For the first time in its history, Borderlines will open with a Gala Screening of Palme d'Or winner, The Square, the savagely funny satire of the art world by Swedish director Ruben Östlund, at The Courtyard.

Serious awards contenders like Martin McDonagh’s Three Billboards Outside Ebbing, Missouri, with Frances McDormand’s award-tipped and resilient performance as a hard-bitten, vengeful mother and Daniel Day-Lewis’s final screen performance in Paul Thomas Anderson’s Phantom Thread are on the extensive programme, as is Gary Oldman’s transformation in Darkest Hour, Joe Wright’s Churchill biopic.

Borderlines continues to adopt the F-Rated standard, pioneered by FilmBath, to promote the visibility of films that have been directed or written by women. Approximately one third of the films in the programme are F-Rated with 11 qualifying as triple-F-rated (featuring significant women characters on screen) with four programmed for International Women's Day on March 8.

Look out too for an Ingmar Bergman retrospective strand, a pair of neglected silent classics, more of the ever-popular screenings of films from far-off places and two outdoor screenings at The Left Bank.
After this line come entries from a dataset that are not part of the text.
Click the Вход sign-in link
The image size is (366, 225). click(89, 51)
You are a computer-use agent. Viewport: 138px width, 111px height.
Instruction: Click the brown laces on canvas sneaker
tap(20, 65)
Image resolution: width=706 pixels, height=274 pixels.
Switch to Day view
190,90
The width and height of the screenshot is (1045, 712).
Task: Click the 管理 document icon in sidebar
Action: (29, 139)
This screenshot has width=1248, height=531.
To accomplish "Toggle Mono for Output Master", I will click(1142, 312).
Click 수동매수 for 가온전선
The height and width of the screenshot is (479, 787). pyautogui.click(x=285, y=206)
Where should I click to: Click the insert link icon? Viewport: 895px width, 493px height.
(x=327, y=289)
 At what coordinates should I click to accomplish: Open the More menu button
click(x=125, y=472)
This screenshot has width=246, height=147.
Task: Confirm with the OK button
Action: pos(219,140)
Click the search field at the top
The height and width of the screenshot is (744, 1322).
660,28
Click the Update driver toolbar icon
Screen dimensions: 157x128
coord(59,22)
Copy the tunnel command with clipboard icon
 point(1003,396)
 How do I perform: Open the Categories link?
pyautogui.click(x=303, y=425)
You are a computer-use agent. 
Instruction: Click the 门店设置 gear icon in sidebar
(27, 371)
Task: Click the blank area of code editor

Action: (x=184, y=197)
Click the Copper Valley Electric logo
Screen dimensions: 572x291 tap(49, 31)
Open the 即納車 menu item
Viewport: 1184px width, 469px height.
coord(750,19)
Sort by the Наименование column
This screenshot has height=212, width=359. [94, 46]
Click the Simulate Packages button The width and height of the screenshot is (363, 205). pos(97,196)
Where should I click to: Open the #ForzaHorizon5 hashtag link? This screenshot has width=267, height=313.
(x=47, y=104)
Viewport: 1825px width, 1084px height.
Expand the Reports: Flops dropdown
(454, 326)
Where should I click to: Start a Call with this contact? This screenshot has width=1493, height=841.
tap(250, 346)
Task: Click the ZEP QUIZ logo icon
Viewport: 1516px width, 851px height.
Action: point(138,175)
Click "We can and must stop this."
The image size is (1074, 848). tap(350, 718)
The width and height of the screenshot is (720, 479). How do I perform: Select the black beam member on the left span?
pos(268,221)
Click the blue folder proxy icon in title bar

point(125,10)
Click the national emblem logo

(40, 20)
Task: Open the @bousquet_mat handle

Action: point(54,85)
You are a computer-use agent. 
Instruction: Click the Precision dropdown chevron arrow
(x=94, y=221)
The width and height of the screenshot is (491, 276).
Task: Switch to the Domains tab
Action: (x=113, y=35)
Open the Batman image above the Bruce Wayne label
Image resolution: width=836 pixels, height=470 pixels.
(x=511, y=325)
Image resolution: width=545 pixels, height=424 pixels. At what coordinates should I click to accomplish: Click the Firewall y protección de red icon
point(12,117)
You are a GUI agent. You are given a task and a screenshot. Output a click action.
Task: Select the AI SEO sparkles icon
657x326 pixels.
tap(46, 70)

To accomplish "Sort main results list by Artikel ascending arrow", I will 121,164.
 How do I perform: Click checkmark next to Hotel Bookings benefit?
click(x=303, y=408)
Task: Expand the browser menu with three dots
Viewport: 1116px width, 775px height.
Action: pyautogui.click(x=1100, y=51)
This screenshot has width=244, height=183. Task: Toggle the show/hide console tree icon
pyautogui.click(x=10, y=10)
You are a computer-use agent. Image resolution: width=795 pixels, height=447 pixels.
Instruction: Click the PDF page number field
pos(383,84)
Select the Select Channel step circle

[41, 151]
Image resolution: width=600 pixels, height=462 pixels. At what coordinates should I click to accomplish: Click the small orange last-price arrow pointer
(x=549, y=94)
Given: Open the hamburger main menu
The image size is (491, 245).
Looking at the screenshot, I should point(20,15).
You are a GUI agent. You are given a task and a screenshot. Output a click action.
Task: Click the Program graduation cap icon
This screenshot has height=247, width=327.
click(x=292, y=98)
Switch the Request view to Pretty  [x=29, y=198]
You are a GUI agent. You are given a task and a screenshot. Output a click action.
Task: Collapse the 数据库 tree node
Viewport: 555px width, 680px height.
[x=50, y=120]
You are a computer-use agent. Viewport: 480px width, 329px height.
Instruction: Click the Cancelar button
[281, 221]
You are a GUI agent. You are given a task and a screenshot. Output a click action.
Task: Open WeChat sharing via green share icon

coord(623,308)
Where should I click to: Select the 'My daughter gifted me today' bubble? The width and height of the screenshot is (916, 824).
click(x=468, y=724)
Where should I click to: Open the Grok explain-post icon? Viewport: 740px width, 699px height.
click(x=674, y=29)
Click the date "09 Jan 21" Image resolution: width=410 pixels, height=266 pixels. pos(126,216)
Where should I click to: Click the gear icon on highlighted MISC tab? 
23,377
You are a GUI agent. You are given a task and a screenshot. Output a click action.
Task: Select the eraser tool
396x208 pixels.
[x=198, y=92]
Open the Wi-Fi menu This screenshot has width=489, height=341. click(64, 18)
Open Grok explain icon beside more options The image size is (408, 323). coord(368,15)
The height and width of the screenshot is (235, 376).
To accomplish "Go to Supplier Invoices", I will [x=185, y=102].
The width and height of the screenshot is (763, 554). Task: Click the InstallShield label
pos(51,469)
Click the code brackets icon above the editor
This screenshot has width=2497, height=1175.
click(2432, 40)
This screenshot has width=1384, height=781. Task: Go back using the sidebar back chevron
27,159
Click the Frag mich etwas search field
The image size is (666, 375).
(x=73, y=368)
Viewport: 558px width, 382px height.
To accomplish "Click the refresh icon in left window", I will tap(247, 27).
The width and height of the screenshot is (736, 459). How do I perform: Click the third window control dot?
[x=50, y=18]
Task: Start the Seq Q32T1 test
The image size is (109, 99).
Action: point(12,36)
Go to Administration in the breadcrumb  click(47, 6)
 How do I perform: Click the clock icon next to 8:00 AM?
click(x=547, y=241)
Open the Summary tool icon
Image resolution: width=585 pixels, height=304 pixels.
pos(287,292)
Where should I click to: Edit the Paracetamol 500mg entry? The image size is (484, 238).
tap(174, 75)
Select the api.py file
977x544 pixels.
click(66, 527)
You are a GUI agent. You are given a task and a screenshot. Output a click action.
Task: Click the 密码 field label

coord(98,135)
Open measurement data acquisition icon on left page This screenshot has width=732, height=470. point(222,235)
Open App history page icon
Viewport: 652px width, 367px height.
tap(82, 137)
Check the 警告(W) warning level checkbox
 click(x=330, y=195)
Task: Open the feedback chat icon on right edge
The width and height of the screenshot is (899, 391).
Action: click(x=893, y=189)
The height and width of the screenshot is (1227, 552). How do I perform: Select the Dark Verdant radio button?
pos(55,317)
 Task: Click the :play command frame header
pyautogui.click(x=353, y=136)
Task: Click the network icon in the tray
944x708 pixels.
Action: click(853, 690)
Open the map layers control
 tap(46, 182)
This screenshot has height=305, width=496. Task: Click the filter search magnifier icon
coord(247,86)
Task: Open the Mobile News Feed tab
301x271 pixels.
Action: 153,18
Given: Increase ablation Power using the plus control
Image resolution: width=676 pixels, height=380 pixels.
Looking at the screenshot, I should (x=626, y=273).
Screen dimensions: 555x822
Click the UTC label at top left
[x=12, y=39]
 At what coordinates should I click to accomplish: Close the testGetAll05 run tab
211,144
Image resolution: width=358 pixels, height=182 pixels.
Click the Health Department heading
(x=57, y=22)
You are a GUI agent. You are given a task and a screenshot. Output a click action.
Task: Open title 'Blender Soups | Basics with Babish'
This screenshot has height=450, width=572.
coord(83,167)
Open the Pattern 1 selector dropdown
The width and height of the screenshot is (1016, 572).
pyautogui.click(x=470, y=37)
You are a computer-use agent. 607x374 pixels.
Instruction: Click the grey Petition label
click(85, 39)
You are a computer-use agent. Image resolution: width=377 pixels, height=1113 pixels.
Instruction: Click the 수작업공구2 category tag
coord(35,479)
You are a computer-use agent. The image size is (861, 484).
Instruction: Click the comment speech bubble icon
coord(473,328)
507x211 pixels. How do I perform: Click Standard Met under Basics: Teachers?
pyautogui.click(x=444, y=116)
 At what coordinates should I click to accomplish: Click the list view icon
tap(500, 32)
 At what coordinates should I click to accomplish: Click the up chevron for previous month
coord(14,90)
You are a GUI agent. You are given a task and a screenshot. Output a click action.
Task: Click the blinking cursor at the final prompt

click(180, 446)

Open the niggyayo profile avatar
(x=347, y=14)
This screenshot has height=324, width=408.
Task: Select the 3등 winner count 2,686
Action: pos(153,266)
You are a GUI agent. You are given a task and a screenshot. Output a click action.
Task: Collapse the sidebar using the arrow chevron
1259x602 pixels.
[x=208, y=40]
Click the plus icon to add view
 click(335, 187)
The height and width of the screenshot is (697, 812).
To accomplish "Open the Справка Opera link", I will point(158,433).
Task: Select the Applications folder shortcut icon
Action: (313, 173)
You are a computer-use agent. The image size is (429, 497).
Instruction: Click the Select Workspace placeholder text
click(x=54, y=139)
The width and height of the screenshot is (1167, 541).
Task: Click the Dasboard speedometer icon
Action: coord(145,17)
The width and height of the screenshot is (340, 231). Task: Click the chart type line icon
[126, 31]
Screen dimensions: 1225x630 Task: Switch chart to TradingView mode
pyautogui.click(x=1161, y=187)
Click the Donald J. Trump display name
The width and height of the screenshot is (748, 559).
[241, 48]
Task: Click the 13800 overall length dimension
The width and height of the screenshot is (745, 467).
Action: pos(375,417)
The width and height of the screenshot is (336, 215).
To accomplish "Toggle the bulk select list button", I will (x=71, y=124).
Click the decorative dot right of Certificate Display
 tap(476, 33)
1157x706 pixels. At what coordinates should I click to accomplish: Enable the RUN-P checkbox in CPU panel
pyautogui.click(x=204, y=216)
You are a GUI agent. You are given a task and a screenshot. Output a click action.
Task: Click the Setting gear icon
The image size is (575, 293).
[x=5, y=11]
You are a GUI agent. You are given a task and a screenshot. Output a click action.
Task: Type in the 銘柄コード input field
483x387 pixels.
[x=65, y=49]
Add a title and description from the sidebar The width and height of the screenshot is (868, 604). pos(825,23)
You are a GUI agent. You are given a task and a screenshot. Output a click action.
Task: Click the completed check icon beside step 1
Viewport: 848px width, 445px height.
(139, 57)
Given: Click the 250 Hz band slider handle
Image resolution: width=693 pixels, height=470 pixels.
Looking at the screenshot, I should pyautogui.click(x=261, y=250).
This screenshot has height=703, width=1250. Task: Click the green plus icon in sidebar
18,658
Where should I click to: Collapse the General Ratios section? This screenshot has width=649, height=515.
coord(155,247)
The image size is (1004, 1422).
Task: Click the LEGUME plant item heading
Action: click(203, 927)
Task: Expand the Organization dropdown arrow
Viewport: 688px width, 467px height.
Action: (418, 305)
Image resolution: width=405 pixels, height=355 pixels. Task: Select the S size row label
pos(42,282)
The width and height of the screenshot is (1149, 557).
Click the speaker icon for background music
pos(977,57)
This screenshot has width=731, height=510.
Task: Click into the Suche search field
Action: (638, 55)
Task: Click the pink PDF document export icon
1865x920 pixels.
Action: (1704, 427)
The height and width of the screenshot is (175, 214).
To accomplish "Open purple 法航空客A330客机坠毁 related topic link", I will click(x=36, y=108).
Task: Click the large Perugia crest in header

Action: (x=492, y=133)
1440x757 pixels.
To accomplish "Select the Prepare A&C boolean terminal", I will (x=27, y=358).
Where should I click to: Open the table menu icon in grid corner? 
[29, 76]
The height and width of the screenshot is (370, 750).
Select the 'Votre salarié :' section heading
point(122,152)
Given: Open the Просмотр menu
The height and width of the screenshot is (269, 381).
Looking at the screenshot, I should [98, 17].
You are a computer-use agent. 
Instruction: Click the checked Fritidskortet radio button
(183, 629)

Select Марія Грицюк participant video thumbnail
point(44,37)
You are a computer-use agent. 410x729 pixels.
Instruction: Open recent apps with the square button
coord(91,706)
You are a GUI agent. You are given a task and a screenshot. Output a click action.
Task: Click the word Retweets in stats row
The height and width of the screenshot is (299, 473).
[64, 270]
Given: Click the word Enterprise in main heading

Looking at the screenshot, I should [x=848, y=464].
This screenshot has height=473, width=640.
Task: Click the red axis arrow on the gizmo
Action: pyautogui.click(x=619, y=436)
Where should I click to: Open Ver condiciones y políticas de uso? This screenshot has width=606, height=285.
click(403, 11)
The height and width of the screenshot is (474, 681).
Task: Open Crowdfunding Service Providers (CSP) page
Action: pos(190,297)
Appropriately as ever, a strong British rural theme runs through the programme from Clio Barnard’s latest Dark River, in which a sombre family dispute over tenancy set on the Yorkshire moors unleashes painful ghosts, to BIFA-award-winning gay love story God’s Own Country. Paul Wright’s Arcadia is a dense, poetic mash-up of dazzling footage from the BFI National Archive with an expressive score from Adrian Utley (Portishead) and Will Gregory (Goldfrapp), while local production company Catcher Media’s new documentary Stories from the Hop Yards is inspired by the fabulous rediscovered archive of photographer Derek Evans and brims with old photos, films, and newly recorded interviews from across the region while MACE (Media Archive for Central England) will be curating a package of local archive footage.

The Rural Media Company resumes its long-standing connection with Borderlines with the premiere of a new film about Travellers and the Royal National College for the Blind will celebrate its 40th anniversary in Hereford by showing the documentary Notes on Blindness (separate audio-described and standard performances).

The full programme will be announced on Friday 19 January when the Central Box Office at The Courtyard in Hereford opens for business at 10am.